The AlwaysOn Innovation Summit had,

by francine Hardaway on July 15, 2004

The AlwaysOn Innovation Summit had, in addition to the usual panels, a series of CEO pitches, in which CEOs of tech companies presented their investor pitches to judges, who were instructed to judge them according to certain criteria on a five-point system. It was kind of a cross between a contest and a game, and reminded me of the VC Olympics. Many of these CEOs were already funded, and were pitching to get the word out about their companies, or to practice their pitches, or to prepare for the next round.

I decided to watch some of the pitches to see if there was anything I could bring back to my Fasttrac participants, or to the entrepreneurs that we coach privately. The first one I heard, for Konarka, was given by Howard Berke, who brought the MRI to market. This is his twelfth company, and he has already received $30m in initial capital. His competition is GE, so he’s looking at Siemens as a partner (or vice versa. He is so experienced at bringing products to market that he takes for granted he will get the strategic partner he needs to succeed. He’s well on the road to it. Konarka is a photovoltaic company that uses nanotechnology, so it’s a combination of almost every buzzword in the technology dictionary. It has also been on the AlwaysOn list of 100 best private companies twice. Perhaps this will be the photovoltaic energy company that finally makes money.

Next comes the CEO of MySQL to talk about the database market. He says that MySQL will be the Dell of databases because open source software distributed over the Internet will also be distributing $1b in savings to customers. He’s Scandanavian, and he says that MySQL is modeling itself after IKEA: simple design, massive distribution, and lower costs.

He also refers to himself as the Southwest Airlines: no luxury, but gets you to the same destination. And if you want to fly free, you can join the crew (report bugs, etc). He’s good with analogies and metaphors. MySQL has a 5 million installed base, because the economy class is so much larger as a market size. There are 35,000 downloads a day from the site. The DBM services market is $8billion. He has to say all this in less than five minutes.

The MySQL customer can self-select whether he pays or not. Of the 5 million customers, 5,000 already pay for support and services, which enable the customer to get not only tech support, but freedom from the reciprocity requirements of the GPL, the overall license that governs open source products. This CEO is not a dreamer. He says some people have a mindset for never paying, and can’t be converted. But they are a trigger for business in other areas. To pick up paying customers, he plans to sneak in to people’s businesses. By looking at where the downloads are coming from, he knows the product is now going in to GE and Microsoft, and sooner or later they will pay for it, converted by underlings who have “sneaked” it into the organization because they didn’t have access to Oracle.

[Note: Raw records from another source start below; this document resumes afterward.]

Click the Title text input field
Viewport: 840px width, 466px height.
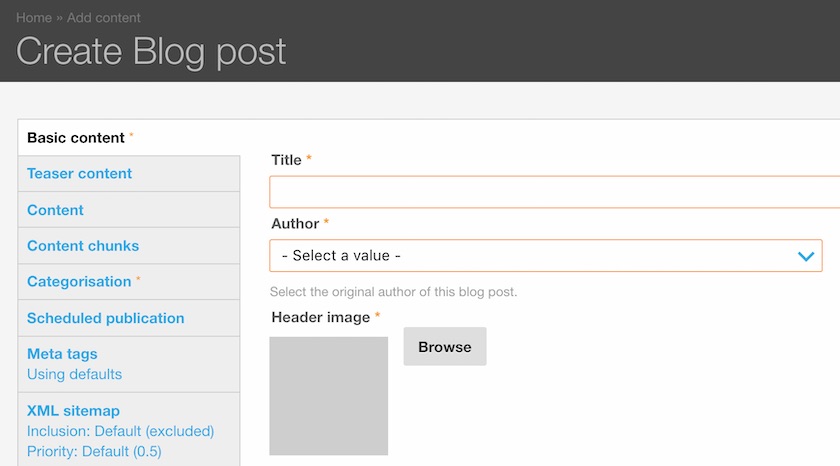coord(554,192)
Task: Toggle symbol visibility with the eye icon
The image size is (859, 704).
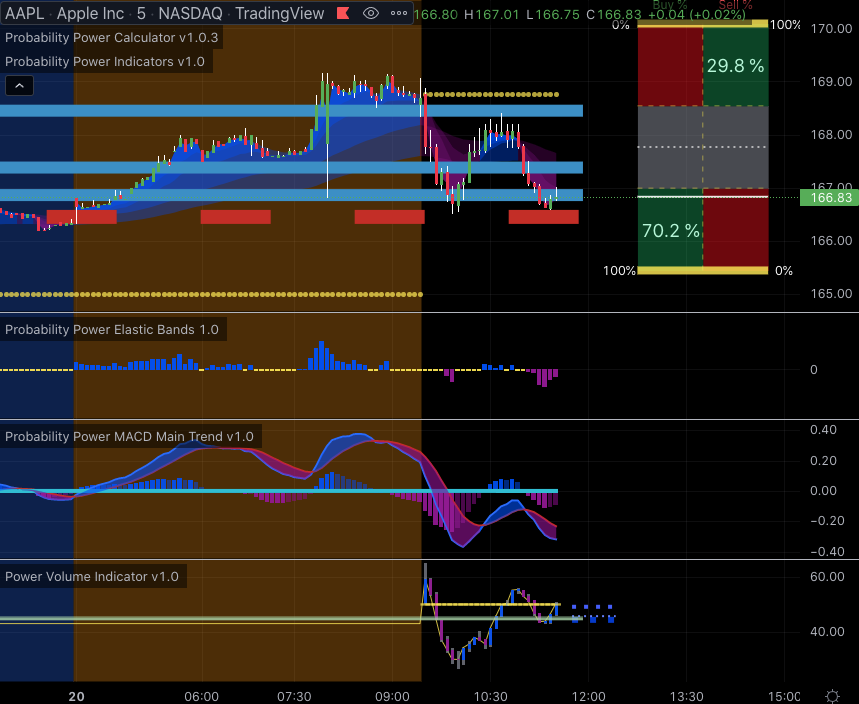Action: coord(370,13)
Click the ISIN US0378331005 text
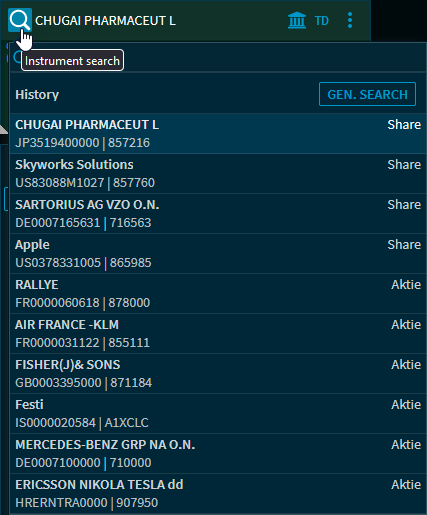The width and height of the screenshot is (427, 515). pos(58,263)
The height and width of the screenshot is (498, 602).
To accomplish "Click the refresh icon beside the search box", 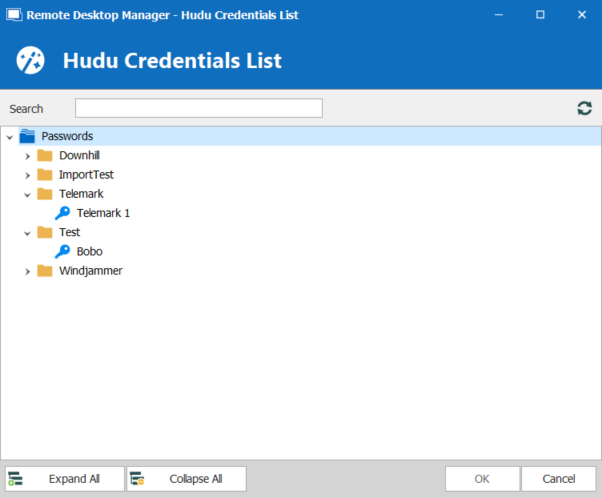I will (584, 108).
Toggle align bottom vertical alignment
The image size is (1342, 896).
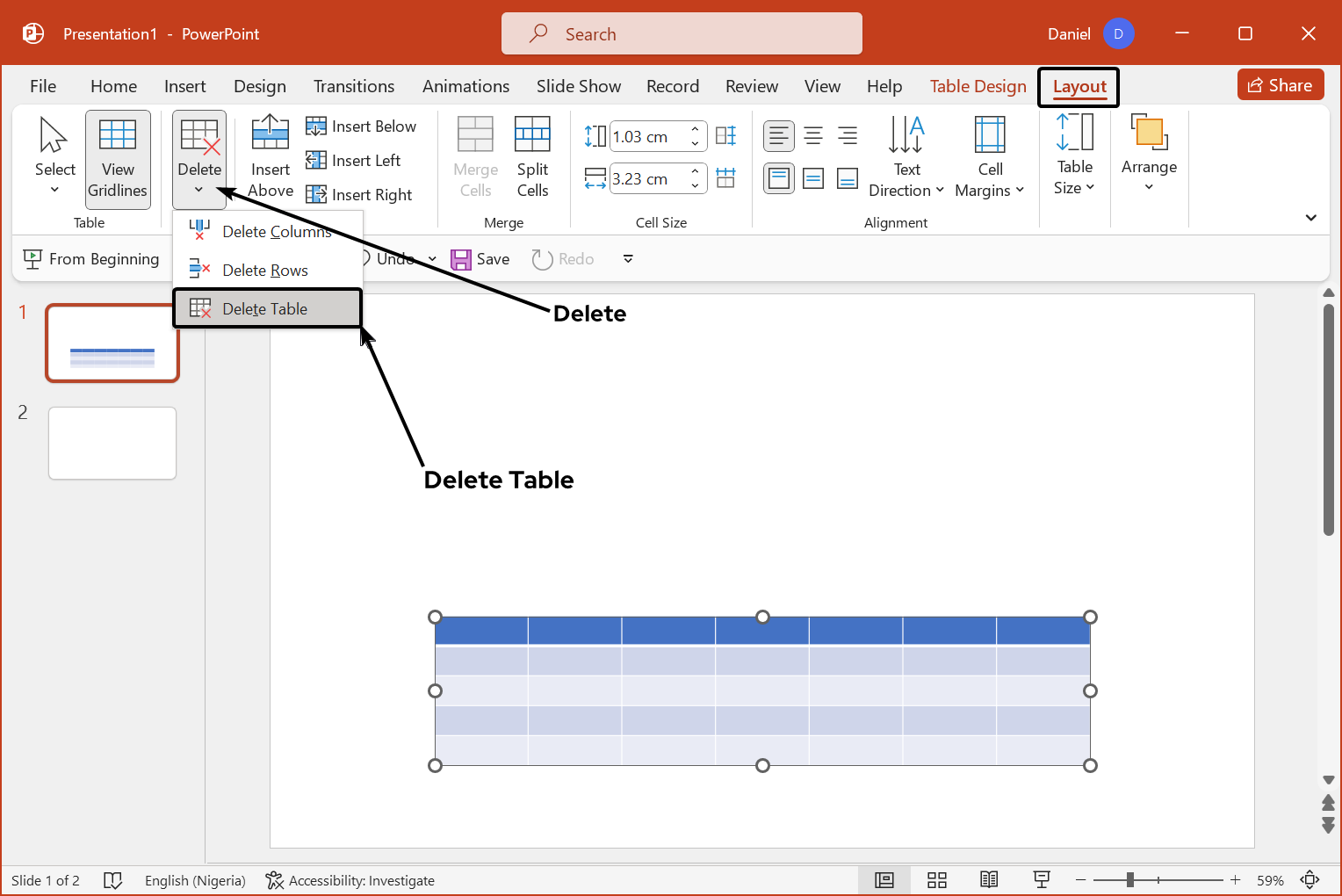[848, 179]
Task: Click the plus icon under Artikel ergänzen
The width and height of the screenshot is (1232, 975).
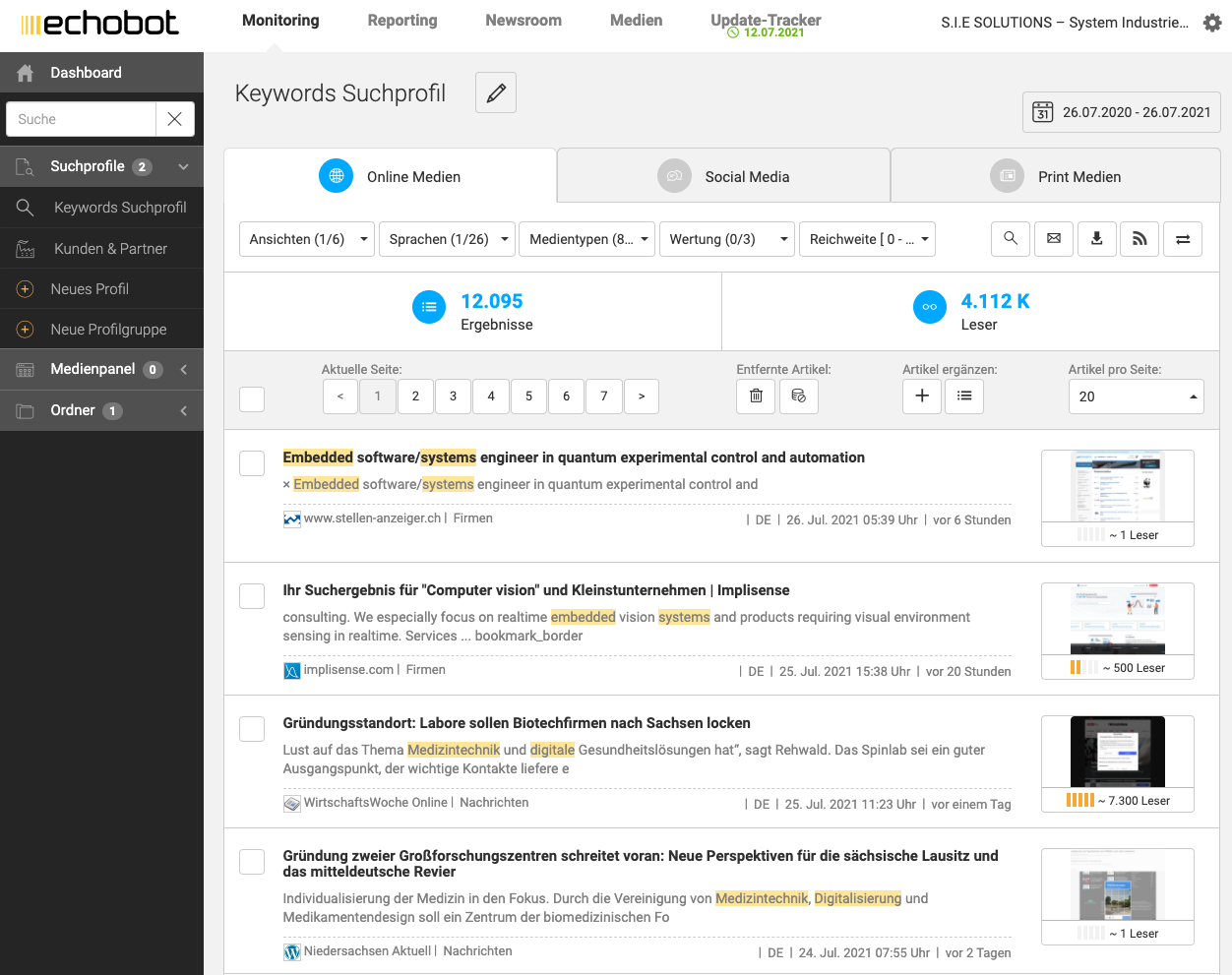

The next presenter is also the CEO of an open source company. Sourcefire is a network security product; it secures internal networks from malicious viruses or infected laptops. It’s a software company that has appliances with which is goes to market. Its CEO says there’s a convergence between the networking market and the security market, and that first generation network security products like Symantec have not solved the problem. Its product is based on Snort, and is an open source network sensor that has intellectual property attached to it. Once an intrusion is detected, it locks down the firewall and changes the routing so the infection doesn’t spread. Sourcefire both senses and acts on intrusions. Its CEO tells us there is inherent adoption around open source solutions. The products are not fat. They do exactly what the clients want.
In fact, Sourecefire resells through IBM and Sun, and is OEM’ed by Nortel.

What’s my takeaway, after listening to all these impressive pitches? Well,they are not very flashy; they’re pretty down to earth. Some of them are even in black and white. But they exhibit a powerful command of the market. No wonder experienced CEOs have been paid so handsomely. You can’t fund or run a company without them.